Text section >>
# # # #
Monday, April 1, 2013

Unconditional

Unconditional as defined by dictionary.com means: not limited by conditions; absolute. As a human, at least for me, uncondtional is a hard concept to accept. Limitless. Nothing can stop it. How many things in life can we honestly say we do unconditionally? Can you think of any? Loving my son and my family are quite possibly the only two things I think even come close. And there are days that would even appear questionable, at least to others. What about our love for Jesus? Is it unconditional, limitless? I know the church answer is yes. But let's face it, life happens and He is the author of our life. Some things are just hard to accept.

What about when He doesn't answer that prayer you've been praying for a year, 5 years, or 10 years, the way you wanted Him to?

What about when He calls a loved one home when we would deem it too early?

Or maybe when a child dear to us is diagnosed and suffering from cancer or one of many other devastating diseases?
# # # #
Data supplied >>
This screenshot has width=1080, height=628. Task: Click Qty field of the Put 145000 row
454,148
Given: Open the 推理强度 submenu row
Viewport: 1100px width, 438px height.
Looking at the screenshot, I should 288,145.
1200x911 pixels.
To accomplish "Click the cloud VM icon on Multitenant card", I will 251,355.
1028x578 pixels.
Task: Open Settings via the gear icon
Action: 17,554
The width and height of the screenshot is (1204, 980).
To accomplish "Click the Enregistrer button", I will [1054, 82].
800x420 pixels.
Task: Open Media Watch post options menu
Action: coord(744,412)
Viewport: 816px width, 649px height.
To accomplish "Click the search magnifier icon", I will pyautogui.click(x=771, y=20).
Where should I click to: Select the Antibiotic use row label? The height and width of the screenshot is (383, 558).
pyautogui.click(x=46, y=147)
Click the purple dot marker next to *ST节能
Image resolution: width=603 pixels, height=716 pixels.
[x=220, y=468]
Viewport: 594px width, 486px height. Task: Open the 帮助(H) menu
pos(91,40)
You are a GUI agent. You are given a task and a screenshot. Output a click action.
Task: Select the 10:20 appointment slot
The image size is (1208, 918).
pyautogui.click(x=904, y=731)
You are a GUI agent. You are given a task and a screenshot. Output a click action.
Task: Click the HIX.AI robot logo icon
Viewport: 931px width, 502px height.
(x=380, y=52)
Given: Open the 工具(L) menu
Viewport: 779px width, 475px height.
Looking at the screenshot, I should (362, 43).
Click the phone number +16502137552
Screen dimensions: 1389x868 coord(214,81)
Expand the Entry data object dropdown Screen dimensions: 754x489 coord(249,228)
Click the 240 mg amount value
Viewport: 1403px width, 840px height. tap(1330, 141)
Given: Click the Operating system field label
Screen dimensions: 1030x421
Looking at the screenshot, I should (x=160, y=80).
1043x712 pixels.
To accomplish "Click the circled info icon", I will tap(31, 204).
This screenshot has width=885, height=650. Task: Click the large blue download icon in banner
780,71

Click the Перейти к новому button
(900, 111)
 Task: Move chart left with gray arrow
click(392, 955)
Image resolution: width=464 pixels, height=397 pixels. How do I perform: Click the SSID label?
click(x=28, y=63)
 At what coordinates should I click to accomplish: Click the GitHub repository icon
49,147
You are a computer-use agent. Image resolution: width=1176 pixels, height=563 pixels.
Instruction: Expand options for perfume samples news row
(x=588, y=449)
# # # #
Your goal >> Copy the section of the post on unconditional love between "Monday, April 1, 2013" and "wanted Him to?", inclusive, replacing "church" with "expected".

Solution to this task >>
Monday, April 1, 2013

Unconditional

Unconditional as defined by dictionary.com means: not limited by conditions; absolute. As a human, at least for me, uncondtional is a hard concept to accept. Limitless. Nothing can stop it. How many things in life can we honestly say we do unconditionally? Can you think of any? Loving my son and my family are quite possibly the only two things I think even come close. And there are days that would even appear questionable, at least to others. What about our love for Jesus? Is it unconditional, limitless? I know the expected answer is yes. But let's face it, life happens and He is the author of our life. Some things are just hard to accept.

What about when He doesn't answer that prayer you've been praying for a year, 5 years, or 10 years, the way you wanted Him to?